Robert Kostic clenched his teeth, flexing his muscles as he did. Ama clung ever fiercely to him. He did not like to talk about his mother, nor did he like anyone knowing that the old grounds man was his uncle. Kostic was well enough to know that he was the family’s secret; what they didn’t know was that they were his secret in return. No one knew about them.
The truck lurched on the road, tires locked. “Hold on!” Bill said. His thin arms flexed and spun the wheel. Without thinking, Kostic reached over and with a single hand, wrestled the truck back on the road. The truck swerved, wheels spun, snow swirled, they turned sideways and then came to a stop. “Jesus,” Bill muttered. “If that’s not a sign you shouldn’t go back, I don’t know what is.”
Robert pointed into the snow. The headlights lit a path in front of them that was only inches wide, but even then they could see the dark figure standing in front of them.
Ama began to cry.
“It’s not possible,” Bill said. “He was back at the house.”
Kostic held onto Ama, pulling her close. He knew that not only was it possible, it was predictable. Dr. Elliott Kinney was a demon and everyone knew that demons could fly.
He kissed Ama’s forehead. “Take her home,” he said to his uncle. And then Kostic released her, opened the door, and climbed out of the truck, grabbing the baseball bat that had been resting at his feet.
“Kostic,” Dr. Kinney sneered.
As a form of greeting, Kostic raised the bat and swung.
“What’s happening!” Ama cried. She tried to see what was in front of them but the old man was reversing the truck so quickly that soon her husband and her papa were swallowed whole by the storm.
“Don’t pay attention to them,” he said, his voice loud and piercing. “We’ll be home soon enough.”
Ama tried to stop herself from shaking. It was too much to bear. Too much! She’d left the only home she’d ever had and moved to that horrible room. She’d loved Kinney as her mothers had instructed her, with her body, but he had wanted to possess all of her. He had tried to make her into something she was not. She was not his wife. She was not a Rose. And now there was a child growing within her, a creature with His brain and His soul and she could not stand it. She could not stand it!
“Stop crying,” the old man said. “It’s a helluva drive. A horrible storm. I need to think.”
She tried to swallow the tears. They wedged in her throat. She closed her eyes. If she closed her eyes, she could pretend that none of this was real. She was not on the road in the cold in a storm. She was in her little room with the pictures on the walls and her family around her. She was happy. She was not going to grow a baby. She was a baby herself. She was Ama. Just Ama. And she was loved.
Just then the truck came to a sliding stop. “We’re here,” he said.
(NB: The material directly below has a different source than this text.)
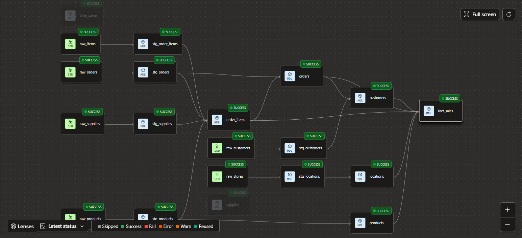
Task: Select the order_items model node
Action: (x=235, y=120)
Ama opened her eyes. She opened her eyes and smiled. He had taken her home, just as he’d said. Building 50 of the asylum loomed in front of them. “Home!” she breathed and then she was running.
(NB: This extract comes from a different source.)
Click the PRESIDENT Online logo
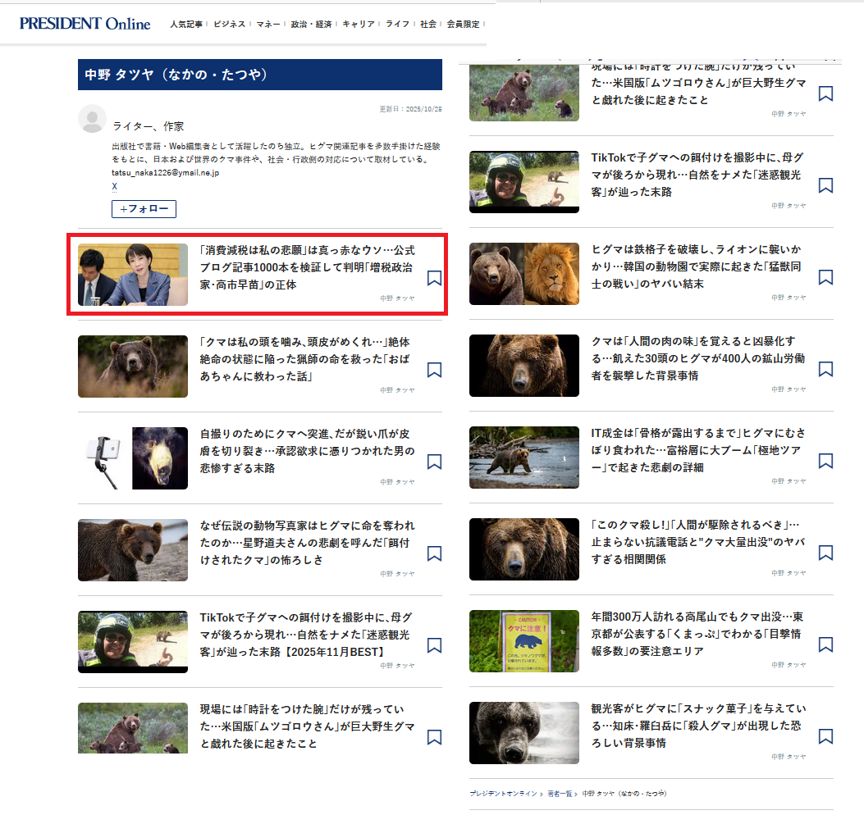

It was more than a storm. It was like being inside a sheet of ice. The wind and snow attacked his skin, tearing at him. Kinney staggered forward. He could feel blood running from his temple and dribbling down his cheek. He could taste the iron in his lips. His only thought now was to trudge forward. He could not feel his body. He was too cold for that. He knew that the asylum was within reach. Behind the gusts of wind, he could see the outline of her in the distance. That’s where he would head.
Forward. One step at a time.
He spared no thoughts of Kostic’s body in the snow. By morning he would be fully covered. And if anyone asked, he could tell them he was attacked. A poor psychiatric doctor attacked by a wayward inmate.
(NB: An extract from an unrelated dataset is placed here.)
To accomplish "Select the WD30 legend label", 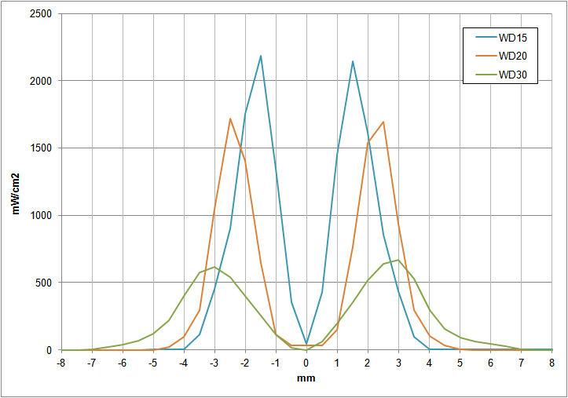I will 515,75.
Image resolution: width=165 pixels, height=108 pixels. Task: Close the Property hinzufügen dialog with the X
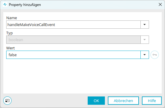[x=160, y=4]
He thought of reaching his wife. Of taking her back to his house and his bed and locking the doors. He was done with work and trying to help mankind. He had plenty of money on which to live. He needed only his wife and the warmth of her body to help him feel alive. He needed no one else.
These were the thoughts in his mind as he walked through the storm.
Just before he entered Building 50, he thought of a reason for the cut on his forehead and his condition. As an after thought, he tossed the knife, the tip frozen in with red and bits of brain matter, into the bushes. Maybe they’d find it in spring when the snow melted. Kinney doubted it. Many things that were covered were never found again.